> **What to do**: Reproduce the passage on Pathé Frères below from "From its origin, Pathé" up to and including "by two years.", replacing "camera" with "apparatus" throughout.

> **Supplied passage**:
________________

On 28 December 1897, Société Pathé Frères was re-capitalised and set up as a combination of production, film laboratories, technical services and distribution of films. From 1902 to 1904, Pathé opened branches in Europe and in the United States, with their trademark Gallic cock logo created in 1905, recognized as heralding one of the world's most significant filmmakers. In 1906, Pathé Frères began to establish a global enterprise with Segundo de Chomón founded the Spanish branch in Barcelona, and four years later Pathé entered the US market with Pathé-America, based in New Jersey, branch offices in other countries followed.

From its origin, Pathé Frères began using the camera developed by Lumière brothers' patents and then set about to design an improved studio camera and to make their own film stock. From 1901, Pathé teamed up with director and later manager Ferdinand Zecca who oversaw the creation and production of original Pathé Frères films. From 1905 on, the company employed specialized studio staff: screenwriters, directors, cinematographers and other technicians.

Zecca explored many themes from the mundane to the fantastic. In À la conquête de l'air (1901), a strange flying machine, called Fend-l'air, was seen flying over the rooftops of Belleville. By using trick photography, the one-minute short was notable in being the first aviation film, predating the flight by the Wright Brothers by two years.

________________

> **Supplied data**:
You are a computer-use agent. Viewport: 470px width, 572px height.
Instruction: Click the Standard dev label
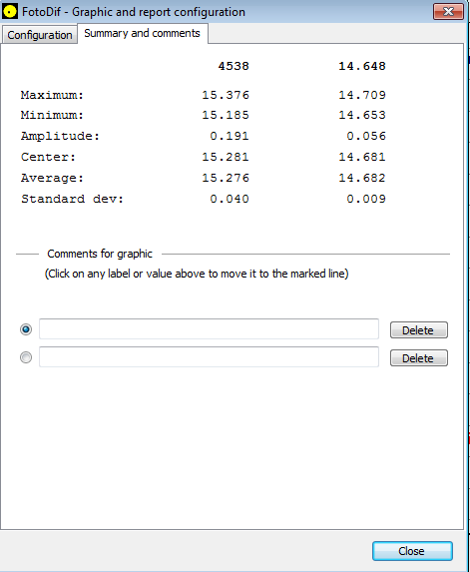click(72, 199)
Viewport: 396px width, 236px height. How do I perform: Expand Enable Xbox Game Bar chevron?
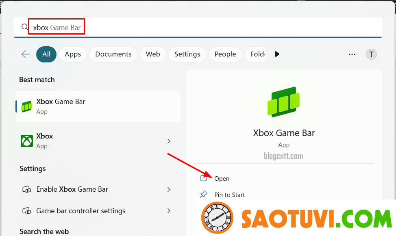(169, 189)
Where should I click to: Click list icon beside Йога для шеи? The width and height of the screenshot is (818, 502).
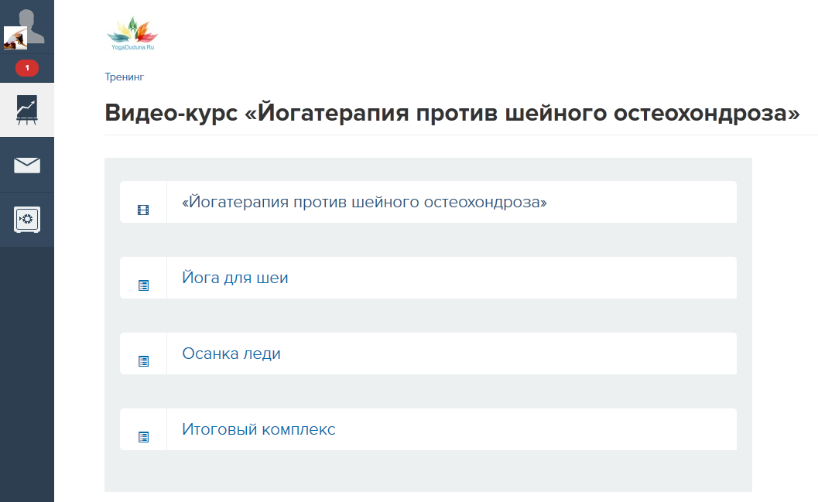point(143,285)
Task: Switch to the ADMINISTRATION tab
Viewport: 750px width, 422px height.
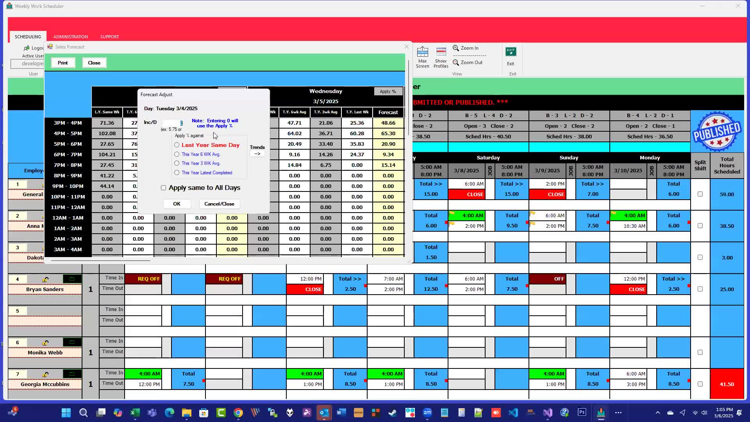Action: (71, 37)
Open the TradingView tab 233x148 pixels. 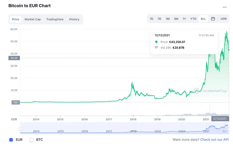pos(55,19)
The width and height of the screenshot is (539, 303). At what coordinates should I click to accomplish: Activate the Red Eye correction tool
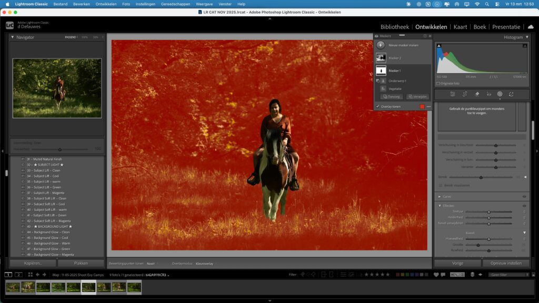[488, 94]
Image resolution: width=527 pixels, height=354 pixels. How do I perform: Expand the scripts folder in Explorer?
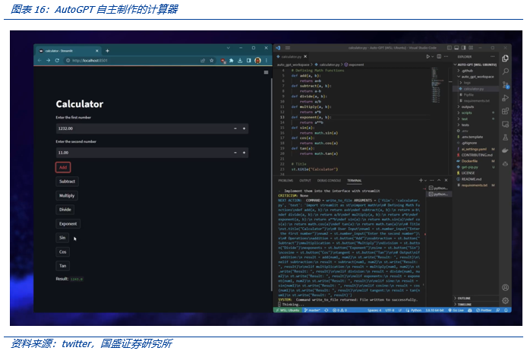(467, 112)
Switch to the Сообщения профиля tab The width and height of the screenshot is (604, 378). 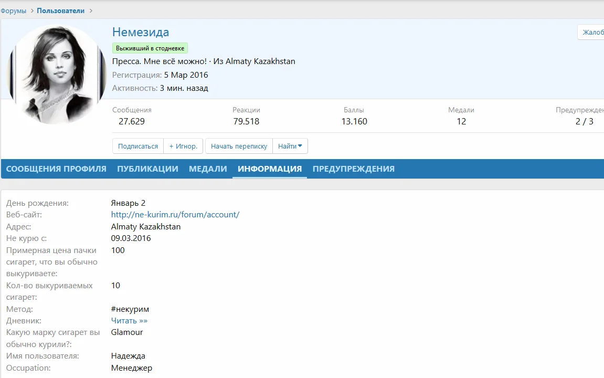pyautogui.click(x=56, y=169)
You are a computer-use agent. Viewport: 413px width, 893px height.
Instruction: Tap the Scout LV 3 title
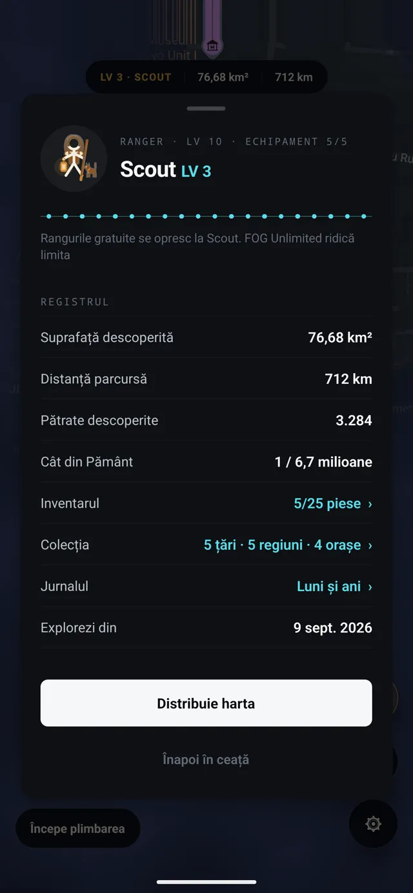(166, 170)
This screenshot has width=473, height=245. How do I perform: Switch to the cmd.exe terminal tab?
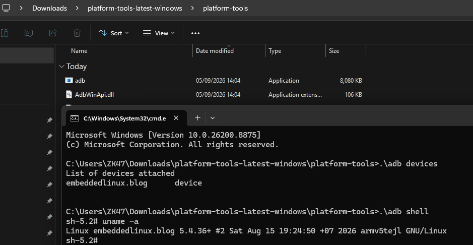coord(118,118)
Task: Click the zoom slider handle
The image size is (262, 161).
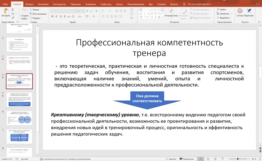Action: click(238, 159)
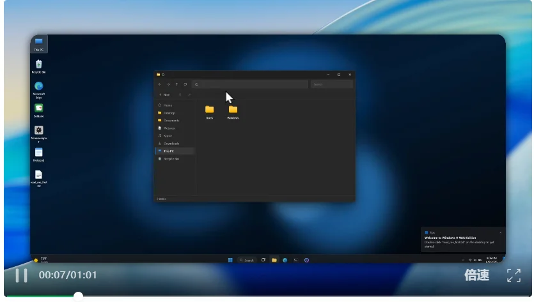Select the Notepad desktop icon
Viewport: 534px width, 302px height.
click(x=38, y=155)
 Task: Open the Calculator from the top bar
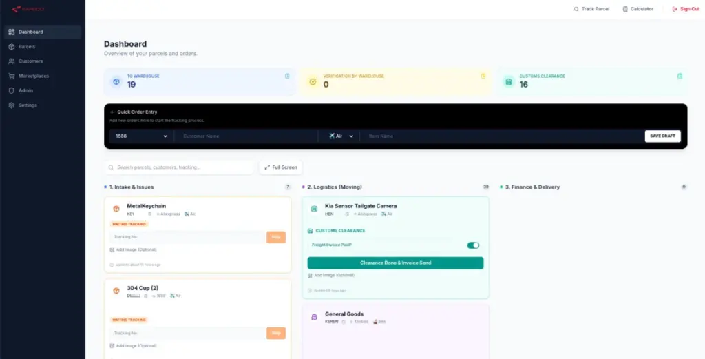638,9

________________

> **Output of the exercise**:
From its origin, Pathé Frères began using the apparatus developed by Lumière brothers' patents and then set about to design an improved studio apparatus and to make their own film stock. From 1901, Pathé teamed up with director and later manager Ferdinand Zecca who oversaw the creation and production of original Pathé Frères films. From 1905 on, the company employed specialized studio staff: screenwriters, directors, cinematographers and other technicians.

Zecca explored many themes from the mundane to the fantastic. In À la conquête de l'air (1901), a strange flying machine, called Fend-l'air, was seen flying over the rooftops of Belleville. By using trick photography, the one-minute short was notable in being the first aviation film, predating the flight by the Wright Brothers by two years.